> **Exercise requirements**
Copy out every one of the following items word for word.

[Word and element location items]
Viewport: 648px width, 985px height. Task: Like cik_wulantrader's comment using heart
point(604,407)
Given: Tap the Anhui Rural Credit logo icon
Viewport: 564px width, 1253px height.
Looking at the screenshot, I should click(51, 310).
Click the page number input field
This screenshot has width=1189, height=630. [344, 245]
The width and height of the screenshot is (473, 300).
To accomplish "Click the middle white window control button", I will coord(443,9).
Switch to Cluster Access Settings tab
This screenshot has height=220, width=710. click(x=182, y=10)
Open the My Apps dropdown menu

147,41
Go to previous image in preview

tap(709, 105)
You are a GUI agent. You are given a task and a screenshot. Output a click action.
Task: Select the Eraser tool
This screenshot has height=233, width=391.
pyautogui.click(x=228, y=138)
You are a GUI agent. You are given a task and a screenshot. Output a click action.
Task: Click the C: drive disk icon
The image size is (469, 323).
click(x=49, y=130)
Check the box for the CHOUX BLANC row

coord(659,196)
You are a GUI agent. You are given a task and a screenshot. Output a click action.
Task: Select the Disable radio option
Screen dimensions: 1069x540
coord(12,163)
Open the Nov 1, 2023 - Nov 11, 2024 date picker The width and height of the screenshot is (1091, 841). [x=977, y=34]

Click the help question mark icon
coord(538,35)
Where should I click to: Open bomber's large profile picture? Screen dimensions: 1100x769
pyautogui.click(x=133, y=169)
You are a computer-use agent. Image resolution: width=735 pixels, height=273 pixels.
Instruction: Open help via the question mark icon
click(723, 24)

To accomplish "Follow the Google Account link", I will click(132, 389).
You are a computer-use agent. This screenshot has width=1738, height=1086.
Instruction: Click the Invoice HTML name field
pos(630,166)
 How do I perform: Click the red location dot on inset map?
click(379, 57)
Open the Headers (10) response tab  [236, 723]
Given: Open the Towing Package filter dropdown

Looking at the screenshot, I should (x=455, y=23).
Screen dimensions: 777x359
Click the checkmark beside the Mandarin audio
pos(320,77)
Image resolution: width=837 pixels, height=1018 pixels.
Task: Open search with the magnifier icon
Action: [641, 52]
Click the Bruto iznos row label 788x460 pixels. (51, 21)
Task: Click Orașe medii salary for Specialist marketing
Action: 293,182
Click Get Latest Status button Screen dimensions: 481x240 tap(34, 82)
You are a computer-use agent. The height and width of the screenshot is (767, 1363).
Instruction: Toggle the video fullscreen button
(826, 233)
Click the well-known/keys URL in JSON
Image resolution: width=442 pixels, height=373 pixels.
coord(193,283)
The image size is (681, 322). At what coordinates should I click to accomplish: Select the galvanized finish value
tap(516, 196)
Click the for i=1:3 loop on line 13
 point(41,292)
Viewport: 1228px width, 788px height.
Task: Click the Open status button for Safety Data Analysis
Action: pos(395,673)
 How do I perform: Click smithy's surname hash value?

> **Answer to the task**
Viewport: 648px width, 985px height. Task: Like cik_wulantrader's comment using heart
point(604,407)
Given: Tap the Anhui Rural Credit logo icon
Viewport: 564px width, 1253px height.
Looking at the screenshot, I should click(51, 310).
Click the page number input field
This screenshot has width=1189, height=630. [344, 245]
The width and height of the screenshot is (473, 300).
To accomplish "Click the middle white window control button", I will coord(443,9).
Switch to Cluster Access Settings tab
This screenshot has height=220, width=710. click(x=182, y=10)
Open the My Apps dropdown menu

147,41
Go to previous image in preview

tap(709, 105)
You are a GUI agent. You are given a task and a screenshot. Output a click action.
Task: Select the Eraser tool
This screenshot has height=233, width=391.
pyautogui.click(x=228, y=138)
You are a GUI agent. You are given a task and a screenshot. Output a click action.
Task: Click the C: drive disk icon
The image size is (469, 323).
click(x=49, y=130)
Check the box for the CHOUX BLANC row

coord(659,196)
You are a GUI agent. You are given a task and a screenshot. Output a click action.
Task: Select the Disable radio option
Screen dimensions: 1069x540
coord(12,163)
Open the Nov 1, 2023 - Nov 11, 2024 date picker The width and height of the screenshot is (1091, 841). [x=977, y=34]

Click the help question mark icon
coord(538,35)
Where should I click to: Open bomber's large profile picture? Screen dimensions: 1100x769
pyautogui.click(x=133, y=169)
You are a computer-use agent. Image resolution: width=735 pixels, height=273 pixels.
Instruction: Open help via the question mark icon
click(723, 24)

To accomplish "Follow the Google Account link", I will click(132, 389).
You are a computer-use agent. This screenshot has width=1738, height=1086.
Instruction: Click the Invoice HTML name field
pos(630,166)
 How do I perform: Click the red location dot on inset map?
click(379, 57)
Open the Headers (10) response tab  [236, 723]
Given: Open the Towing Package filter dropdown

Looking at the screenshot, I should (x=455, y=23).
Screen dimensions: 777x359
Click the checkmark beside the Mandarin audio
pos(320,77)
Image resolution: width=837 pixels, height=1018 pixels.
Task: Open search with the magnifier icon
Action: [641, 52]
Click the Bruto iznos row label 788x460 pixels. (51, 21)
Task: Click Orașe medii salary for Specialist marketing
Action: 293,182
Click Get Latest Status button Screen dimensions: 481x240 tap(34, 82)
You are a computer-use agent. The height and width of the screenshot is (767, 1363).
Instruction: Toggle the video fullscreen button
(826, 233)
Click the well-known/keys URL in JSON
Image resolution: width=442 pixels, height=373 pixels.
coord(193,283)
The image size is (681, 322). At what coordinates should I click to accomplish: Select the galvanized finish value
tap(516, 196)
Click the for i=1:3 loop on line 13
 point(41,292)
Viewport: 1228px width, 788px height.
Task: Click the Open status button for Safety Data Analysis
Action: pos(395,673)
 How do I perform: Click smithy's surname hash value?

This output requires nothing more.